Nor did the conference concern itself with other internal matters which had been much discussed before the armistice. During the forty-seven years of separation, France and the Reichsland had necessarily diverged in many matters of institutions, legislation, and social conditions, so that several difficult problems of readjustment were presented. The law of the new German civil code of 1900, the German organization of local government, the German systems of taxation and social legislation were well established in Alsace-Lorraine, and could not immediately be rooted up, if indeed their abolition was always desirable. Perhaps the most striking point of divergence was to be found in the relations of church and state.
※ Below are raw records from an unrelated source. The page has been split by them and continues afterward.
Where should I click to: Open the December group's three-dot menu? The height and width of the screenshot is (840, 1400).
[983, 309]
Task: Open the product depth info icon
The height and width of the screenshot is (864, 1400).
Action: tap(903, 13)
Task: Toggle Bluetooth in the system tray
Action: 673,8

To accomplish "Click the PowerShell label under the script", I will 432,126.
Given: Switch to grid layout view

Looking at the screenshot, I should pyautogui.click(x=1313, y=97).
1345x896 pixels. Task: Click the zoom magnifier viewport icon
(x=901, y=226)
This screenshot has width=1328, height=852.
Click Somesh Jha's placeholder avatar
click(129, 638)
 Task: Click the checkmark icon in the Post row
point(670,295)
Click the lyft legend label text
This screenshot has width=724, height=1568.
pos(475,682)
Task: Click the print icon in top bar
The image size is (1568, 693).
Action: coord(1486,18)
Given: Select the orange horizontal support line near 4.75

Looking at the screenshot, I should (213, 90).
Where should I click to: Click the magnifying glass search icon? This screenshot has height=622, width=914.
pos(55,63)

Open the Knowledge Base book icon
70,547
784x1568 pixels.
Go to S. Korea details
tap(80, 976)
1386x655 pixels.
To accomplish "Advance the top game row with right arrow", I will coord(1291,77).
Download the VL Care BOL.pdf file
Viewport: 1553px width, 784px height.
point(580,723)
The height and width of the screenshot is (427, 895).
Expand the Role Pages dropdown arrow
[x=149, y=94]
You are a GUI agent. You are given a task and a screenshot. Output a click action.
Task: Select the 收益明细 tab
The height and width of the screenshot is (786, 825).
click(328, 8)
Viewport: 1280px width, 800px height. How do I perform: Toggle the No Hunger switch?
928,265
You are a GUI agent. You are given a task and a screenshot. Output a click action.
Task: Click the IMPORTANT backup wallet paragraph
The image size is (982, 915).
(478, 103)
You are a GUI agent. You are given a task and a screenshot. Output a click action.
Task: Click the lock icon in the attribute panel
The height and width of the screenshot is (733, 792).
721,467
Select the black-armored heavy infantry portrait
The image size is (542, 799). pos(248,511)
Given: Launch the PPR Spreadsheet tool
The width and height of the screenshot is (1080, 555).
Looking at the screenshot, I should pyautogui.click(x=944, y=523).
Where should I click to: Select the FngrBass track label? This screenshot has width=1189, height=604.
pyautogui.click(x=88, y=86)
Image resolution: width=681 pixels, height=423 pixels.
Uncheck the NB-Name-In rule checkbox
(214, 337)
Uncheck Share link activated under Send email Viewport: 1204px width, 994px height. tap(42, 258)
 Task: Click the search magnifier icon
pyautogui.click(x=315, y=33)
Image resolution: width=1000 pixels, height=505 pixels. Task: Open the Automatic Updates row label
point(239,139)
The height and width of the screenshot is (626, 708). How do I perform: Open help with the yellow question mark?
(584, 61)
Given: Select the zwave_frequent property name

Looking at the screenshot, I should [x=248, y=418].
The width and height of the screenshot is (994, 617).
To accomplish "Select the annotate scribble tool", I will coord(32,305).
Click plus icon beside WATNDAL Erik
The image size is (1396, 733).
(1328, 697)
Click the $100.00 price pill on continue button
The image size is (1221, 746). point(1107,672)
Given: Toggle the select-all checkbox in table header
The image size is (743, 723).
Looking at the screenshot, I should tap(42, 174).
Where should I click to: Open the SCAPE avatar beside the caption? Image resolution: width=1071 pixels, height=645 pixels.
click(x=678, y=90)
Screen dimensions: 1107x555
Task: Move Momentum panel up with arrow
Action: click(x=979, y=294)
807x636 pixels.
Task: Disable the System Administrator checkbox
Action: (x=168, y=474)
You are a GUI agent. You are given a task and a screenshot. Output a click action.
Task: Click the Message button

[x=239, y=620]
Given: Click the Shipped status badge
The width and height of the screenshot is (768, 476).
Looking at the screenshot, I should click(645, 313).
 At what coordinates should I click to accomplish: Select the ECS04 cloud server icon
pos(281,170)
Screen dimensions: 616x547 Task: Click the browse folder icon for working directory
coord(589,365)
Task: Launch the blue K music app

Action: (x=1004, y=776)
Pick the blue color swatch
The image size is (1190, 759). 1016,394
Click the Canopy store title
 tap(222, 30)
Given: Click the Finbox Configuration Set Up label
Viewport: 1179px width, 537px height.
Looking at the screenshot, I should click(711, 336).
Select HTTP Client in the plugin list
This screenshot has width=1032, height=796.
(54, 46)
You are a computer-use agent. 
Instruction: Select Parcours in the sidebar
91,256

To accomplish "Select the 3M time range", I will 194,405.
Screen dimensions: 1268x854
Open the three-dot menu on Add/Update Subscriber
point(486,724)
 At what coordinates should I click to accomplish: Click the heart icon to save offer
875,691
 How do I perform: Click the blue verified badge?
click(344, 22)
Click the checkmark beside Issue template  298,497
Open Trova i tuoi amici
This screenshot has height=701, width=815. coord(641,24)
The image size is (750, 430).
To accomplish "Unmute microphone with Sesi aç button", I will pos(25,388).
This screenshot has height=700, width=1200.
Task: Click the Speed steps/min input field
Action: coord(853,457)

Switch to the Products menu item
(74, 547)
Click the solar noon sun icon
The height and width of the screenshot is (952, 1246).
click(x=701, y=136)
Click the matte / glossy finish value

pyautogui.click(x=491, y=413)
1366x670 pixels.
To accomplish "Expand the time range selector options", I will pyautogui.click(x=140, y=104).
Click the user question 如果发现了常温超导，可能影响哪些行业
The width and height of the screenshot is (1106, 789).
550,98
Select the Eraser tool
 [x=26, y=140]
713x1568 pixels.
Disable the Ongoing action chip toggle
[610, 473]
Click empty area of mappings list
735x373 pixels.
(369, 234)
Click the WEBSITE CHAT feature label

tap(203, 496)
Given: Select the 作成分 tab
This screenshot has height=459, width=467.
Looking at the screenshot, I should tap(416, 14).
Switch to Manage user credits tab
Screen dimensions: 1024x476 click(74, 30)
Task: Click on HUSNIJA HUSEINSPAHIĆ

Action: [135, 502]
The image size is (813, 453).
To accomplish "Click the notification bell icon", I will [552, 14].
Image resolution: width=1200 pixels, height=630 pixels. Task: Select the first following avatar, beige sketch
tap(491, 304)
The Reichsland had preserved the system of the Concordat of 1801 and analogous measures for the Protestant and Jewish religious bodies, so that the government maintained religion from public funds and exercised direct authority over the appointment of the clergy. In France the Separation Laws of 1905 and 1907 had carried through the complete separation of church and state, so that the state relinquished the nomination of the higher clergy and discontinued the payment of clerical salaries, at the same time taking over ecclesiastical property. France had also suppressed the teaching religious orders and put all education into lay hands in so-called ‘neutral schools.’ These measures were viewed with grave disapproval in Alsace-Lorraine, a deeply religious country where the great majority of the schools are under the control of religious bodies and much of the lower education is still in the hands of nuns. Serious difficulty would be encountered in extending the French system to Alsace-Lorraine, and in this, as in other fields, some measure of local independence is required, at least for the present.